***** Raw data *****

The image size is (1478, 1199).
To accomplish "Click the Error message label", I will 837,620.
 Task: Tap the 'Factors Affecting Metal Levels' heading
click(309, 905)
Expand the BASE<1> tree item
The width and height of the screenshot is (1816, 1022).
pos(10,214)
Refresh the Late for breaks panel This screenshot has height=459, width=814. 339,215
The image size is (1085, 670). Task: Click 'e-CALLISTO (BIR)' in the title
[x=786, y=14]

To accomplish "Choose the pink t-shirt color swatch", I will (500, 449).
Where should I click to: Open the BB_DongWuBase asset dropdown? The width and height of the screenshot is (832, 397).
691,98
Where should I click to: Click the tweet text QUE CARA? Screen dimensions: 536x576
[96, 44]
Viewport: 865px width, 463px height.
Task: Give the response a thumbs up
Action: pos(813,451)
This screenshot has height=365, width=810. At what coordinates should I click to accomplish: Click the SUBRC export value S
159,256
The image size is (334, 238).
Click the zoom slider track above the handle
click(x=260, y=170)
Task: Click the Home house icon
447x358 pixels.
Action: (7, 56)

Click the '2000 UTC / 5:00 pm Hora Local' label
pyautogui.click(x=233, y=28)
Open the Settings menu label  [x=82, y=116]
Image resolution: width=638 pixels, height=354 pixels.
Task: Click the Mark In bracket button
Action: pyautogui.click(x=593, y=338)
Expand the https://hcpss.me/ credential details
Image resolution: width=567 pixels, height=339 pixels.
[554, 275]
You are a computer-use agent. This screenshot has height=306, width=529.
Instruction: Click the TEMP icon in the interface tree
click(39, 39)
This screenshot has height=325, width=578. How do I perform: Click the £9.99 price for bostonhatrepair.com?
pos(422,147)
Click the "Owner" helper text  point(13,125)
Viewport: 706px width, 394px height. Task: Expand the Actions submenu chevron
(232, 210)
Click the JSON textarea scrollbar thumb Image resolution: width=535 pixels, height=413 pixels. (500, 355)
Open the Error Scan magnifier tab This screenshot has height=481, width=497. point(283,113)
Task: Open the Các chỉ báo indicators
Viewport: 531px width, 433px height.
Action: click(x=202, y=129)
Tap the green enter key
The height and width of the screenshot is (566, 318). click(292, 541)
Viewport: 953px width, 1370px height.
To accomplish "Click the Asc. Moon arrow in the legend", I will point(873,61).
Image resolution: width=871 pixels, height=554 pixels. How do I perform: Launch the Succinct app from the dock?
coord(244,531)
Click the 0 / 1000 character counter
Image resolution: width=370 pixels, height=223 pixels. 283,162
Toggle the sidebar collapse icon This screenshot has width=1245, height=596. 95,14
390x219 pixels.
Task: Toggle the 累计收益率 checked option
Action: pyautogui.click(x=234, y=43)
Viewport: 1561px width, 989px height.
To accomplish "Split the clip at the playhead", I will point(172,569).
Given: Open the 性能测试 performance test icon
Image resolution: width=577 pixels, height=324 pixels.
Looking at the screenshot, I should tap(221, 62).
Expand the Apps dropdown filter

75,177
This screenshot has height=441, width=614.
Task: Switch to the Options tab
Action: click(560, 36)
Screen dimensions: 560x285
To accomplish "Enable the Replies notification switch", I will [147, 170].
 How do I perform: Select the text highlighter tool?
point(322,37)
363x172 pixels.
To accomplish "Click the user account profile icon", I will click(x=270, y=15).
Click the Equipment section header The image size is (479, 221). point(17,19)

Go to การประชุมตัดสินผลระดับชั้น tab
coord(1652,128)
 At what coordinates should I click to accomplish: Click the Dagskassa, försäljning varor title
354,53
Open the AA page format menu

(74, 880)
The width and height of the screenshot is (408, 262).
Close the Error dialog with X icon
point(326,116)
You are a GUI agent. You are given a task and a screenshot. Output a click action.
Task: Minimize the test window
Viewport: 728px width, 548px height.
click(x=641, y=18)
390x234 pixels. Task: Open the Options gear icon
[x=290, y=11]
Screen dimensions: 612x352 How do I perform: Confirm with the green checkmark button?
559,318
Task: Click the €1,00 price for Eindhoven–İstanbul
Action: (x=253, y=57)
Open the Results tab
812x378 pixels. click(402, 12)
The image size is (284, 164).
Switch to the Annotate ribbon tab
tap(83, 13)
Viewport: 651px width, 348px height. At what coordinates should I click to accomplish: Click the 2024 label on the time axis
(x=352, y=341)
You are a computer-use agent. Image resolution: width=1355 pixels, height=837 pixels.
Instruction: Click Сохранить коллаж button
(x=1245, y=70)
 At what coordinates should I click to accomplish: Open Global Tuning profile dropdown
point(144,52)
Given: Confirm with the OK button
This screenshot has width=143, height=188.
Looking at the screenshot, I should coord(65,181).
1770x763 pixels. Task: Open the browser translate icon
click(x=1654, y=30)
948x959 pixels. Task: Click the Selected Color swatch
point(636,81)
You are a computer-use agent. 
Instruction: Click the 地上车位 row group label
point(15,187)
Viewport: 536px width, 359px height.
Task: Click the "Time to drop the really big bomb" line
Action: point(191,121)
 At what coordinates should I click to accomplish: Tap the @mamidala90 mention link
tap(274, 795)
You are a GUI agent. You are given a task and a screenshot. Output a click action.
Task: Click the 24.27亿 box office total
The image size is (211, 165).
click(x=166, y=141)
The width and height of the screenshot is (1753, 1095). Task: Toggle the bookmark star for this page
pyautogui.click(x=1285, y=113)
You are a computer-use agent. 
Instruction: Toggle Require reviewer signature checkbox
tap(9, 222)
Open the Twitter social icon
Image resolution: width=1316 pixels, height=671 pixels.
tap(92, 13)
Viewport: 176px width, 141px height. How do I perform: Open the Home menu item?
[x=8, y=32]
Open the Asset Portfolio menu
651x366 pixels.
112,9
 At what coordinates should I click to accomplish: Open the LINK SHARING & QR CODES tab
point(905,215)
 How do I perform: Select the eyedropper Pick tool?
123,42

*****

• _What you have to do_: Convert the lines above into a Markdown table with the columns "Row" and "Line", numbering each row and leaving out the blank lines.

• _Result below_:
| Row | Line |
|---|---|
| 1 | The image size is (1478, 1199). |
| 2 | To accomplish "Click the Error message label", I will 837,620. |
| 3 |  Task: Tap the 'Factors Affecting Metal Levels' heading |
| 4 | click(309, 905) |
| 5 | Expand the BASE<1> tree item |
| 6 | The width and height of the screenshot is (1816, 1022). |
| 7 | pos(10,214) |
| 8 | Refresh the Late for breaks panel This screenshot has height=459, width=814. 339,215 |
| 9 | The image size is (1085, 670). Task: Click 'e-CALLISTO (BIR)' in the title |
| 10 | [x=786, y=14] |
| 11 | To accomplish "Choose the pink t-shirt color swatch", I will (500, 449). |
| 12 | Where should I click to: Open the BB_DongWuBase asset dropdown? The width and height of the screenshot is (832, 397). |
| 13 | 691,98 |
| 14 | Where should I click to: Click the tweet text QUE CARA? Screen dimensions: 536x576 |
| 15 | [96, 44] |
| 16 | Viewport: 865px width, 463px height. |
| 17 | Task: Give the response a thumbs up |
| 18 | Action: pos(813,451) |
| 19 | This screenshot has height=365, width=810. At what coordinates should I click to accomplish: Click the SUBRC export value S |
| 20 | 159,256 |
| 21 | The image size is (334, 238). |
| 22 | Click the zoom slider track above the handle |
| 23 | click(x=260, y=170) |
| 24 | Task: Click the Home house icon |
| 25 | 447x358 pixels. |
| 26 | Action: (7, 56) |
| 27 | Click the '2000 UTC / 5:00 pm Hora Local' label |
| 28 | pyautogui.click(x=233, y=28) |
| 29 | Open the Settings menu label  [x=82, y=116] |
| 30 | Image resolution: width=638 pixels, height=354 pixels. |
| 31 | Task: Click the Mark In bracket button |
| 32 | Action: pyautogui.click(x=593, y=338) |
| 33 | Expand the https://hcpss.me/ credential details |
| 34 | Image resolution: width=567 pixels, height=339 pixels. |
| 35 | [554, 275] |
| 36 | You are a computer-use agent. This screenshot has height=306, width=529. |
| 37 | Instruction: Click the TEMP icon in the interface tree |
| 38 | click(39, 39) |
| 39 | This screenshot has height=325, width=578. How do I perform: Click the £9.99 price for bostonhatrepair.com? |
| 40 | pos(422,147) |
| 41 | Click the "Owner" helper text  point(13,125) |
| 42 | Viewport: 706px width, 394px height. Task: Expand the Actions submenu chevron |
| 43 | (232, 210) |
| 44 | Click the JSON textarea scrollbar thumb Image resolution: width=535 pixels, height=413 pixels. (500, 355) |
| 45 | Open the Error Scan magnifier tab This screenshot has height=481, width=497. point(283,113) |
| 46 | Task: Open the Các chỉ báo indicators |
| 47 | Viewport: 531px width, 433px height. |
| 48 | Action: click(x=202, y=129) |
| 49 | Tap the green enter key |
| 50 | The height and width of the screenshot is (566, 318). click(292, 541) |
| 51 | Viewport: 953px width, 1370px height. |
| 52 | To accomplish "Click the Asc. Moon arrow in the legend", I will point(873,61). |
| 53 | Image resolution: width=871 pixels, height=554 pixels. How do I perform: Launch the Succinct app from the dock? |
| 54 | coord(244,531) |
| 55 | Click the 0 / 1000 character counter |
| 56 | Image resolution: width=370 pixels, height=223 pixels. 283,162 |
| 57 | Toggle the sidebar collapse icon This screenshot has width=1245, height=596. 95,14 |
| 58 | 390x219 pixels. |
| 59 | Task: Toggle the 累计收益率 checked option |
| 60 | Action: pyautogui.click(x=234, y=43) |
| 61 | Viewport: 1561px width, 989px height. |
| 62 | To accomplish "Split the clip at the playhead", I will point(172,569). |
| 63 | Given: Open the 性能测试 performance test icon |
| 64 | Image resolution: width=577 pixels, height=324 pixels. |
| 65 | Looking at the screenshot, I should tap(221, 62). |
| 66 | Expand the Apps dropdown filter |
| 67 | 75,177 |
| 68 | This screenshot has height=441, width=614. |
| 69 | Task: Switch to the Options tab |
| 70 | Action: click(560, 36) |
| 71 | Screen dimensions: 560x285 |
| 72 | To accomplish "Enable the Replies notification switch", I will [147, 170]. |
| 73 |  How do I perform: Select the text highlighter tool? |
| 74 | point(322,37) |
| 75 | 363x172 pixels. |
| 76 | To accomplish "Click the user account profile icon", I will click(x=270, y=15). |
| 77 | Click the Equipment section header The image size is (479, 221). point(17,19) |
| 78 | Go to การประชุมตัดสินผลระดับชั้น tab |
| 79 | coord(1652,128) |
| 80 |  At what coordinates should I click to accomplish: Click the Dagskassa, försäljning varor title |
| 81 | 354,53 |
| 82 | Open the AA page format menu |
| 83 | (74, 880) |
| 84 | The width and height of the screenshot is (408, 262). |
| 85 | Close the Error dialog with X icon |
| 86 | point(326,116) |
| 87 | You are a GUI agent. You are given a task and a screenshot. Output a click action. |
| 88 | Task: Minimize the test window |
| 89 | Viewport: 728px width, 548px height. |
| 90 | click(x=641, y=18) |
| 91 | 390x234 pixels. Task: Open the Options gear icon |
| 92 | [x=290, y=11] |
| 93 | Screen dimensions: 612x352 How do I perform: Confirm with the green checkmark button? |
| 94 | 559,318 |
| 95 | Task: Click the €1,00 price for Eindhoven–İstanbul |
| 96 | Action: (x=253, y=57) |
| 97 | Open the Results tab |
| 98 | 812x378 pixels. click(402, 12) |
| 99 | The image size is (284, 164). |
| 100 | Switch to the Annotate ribbon tab |
| 101 | tap(83, 13) |
| 102 | Viewport: 651px width, 348px height. At what coordinates should I click to accomplish: Click the 2024 label on the time axis |
| 103 | (x=352, y=341) |
| 104 | You are a computer-use agent. Image resolution: width=1355 pixels, height=837 pixels. |
| 105 | Instruction: Click Сохранить коллаж button |
| 106 | (x=1245, y=70) |
| 107 |  At what coordinates should I click to accomplish: Open Global Tuning profile dropdown |
| 108 | point(144,52) |
| 109 | Given: Confirm with the OK button |
| 110 | This screenshot has width=143, height=188. |
| 111 | Looking at the screenshot, I should coord(65,181). |
| 112 | 1770x763 pixels. Task: Open the browser translate icon |
| 113 | click(x=1654, y=30) |
| 114 | 948x959 pixels. Task: Click the Selected Color swatch |
| 115 | point(636,81) |
| 116 | You are a computer-use agent.  |
| 117 | Instruction: Click the 地上车位 row group label |
| 118 | point(15,187) |
| 119 | Viewport: 536px width, 359px height. |
| 120 | Task: Click the "Time to drop the really big bomb" line |
| 121 | Action: point(191,121) |
| 122 |  At what coordinates should I click to accomplish: Tap the @mamidala90 mention link |
| 123 | tap(274, 795) |
| 124 | You are a GUI agent. You are given a task and a screenshot. Output a click action. |
| 125 | Task: Click the 24.27亿 box office total |
| 126 | The image size is (211, 165). |
| 127 | click(x=166, y=141) |
| 128 | The width and height of the screenshot is (1753, 1095). Task: Toggle the bookmark star for this page |
| 129 | pyautogui.click(x=1285, y=113) |
| 130 | You are a computer-use agent.  |
| 131 | Instruction: Toggle Require reviewer signature checkbox |
| 132 | tap(9, 222) |
| 133 | Open the Twitter social icon |
| 134 | Image resolution: width=1316 pixels, height=671 pixels. |
| 135 | tap(92, 13) |
| 136 | Viewport: 176px width, 141px height. How do I perform: Open the Home menu item? |
| 137 | [x=8, y=32] |
| 138 | Open the Asset Portfolio menu |
| 139 | 651x366 pixels. |
| 140 | 112,9 |
| 141 |  At what coordinates should I click to accomplish: Open the LINK SHARING & QR CODES tab |
| 142 | point(905,215) |
| 143 |  How do I perform: Select the eyedropper Pick tool? |
| 144 | 123,42 |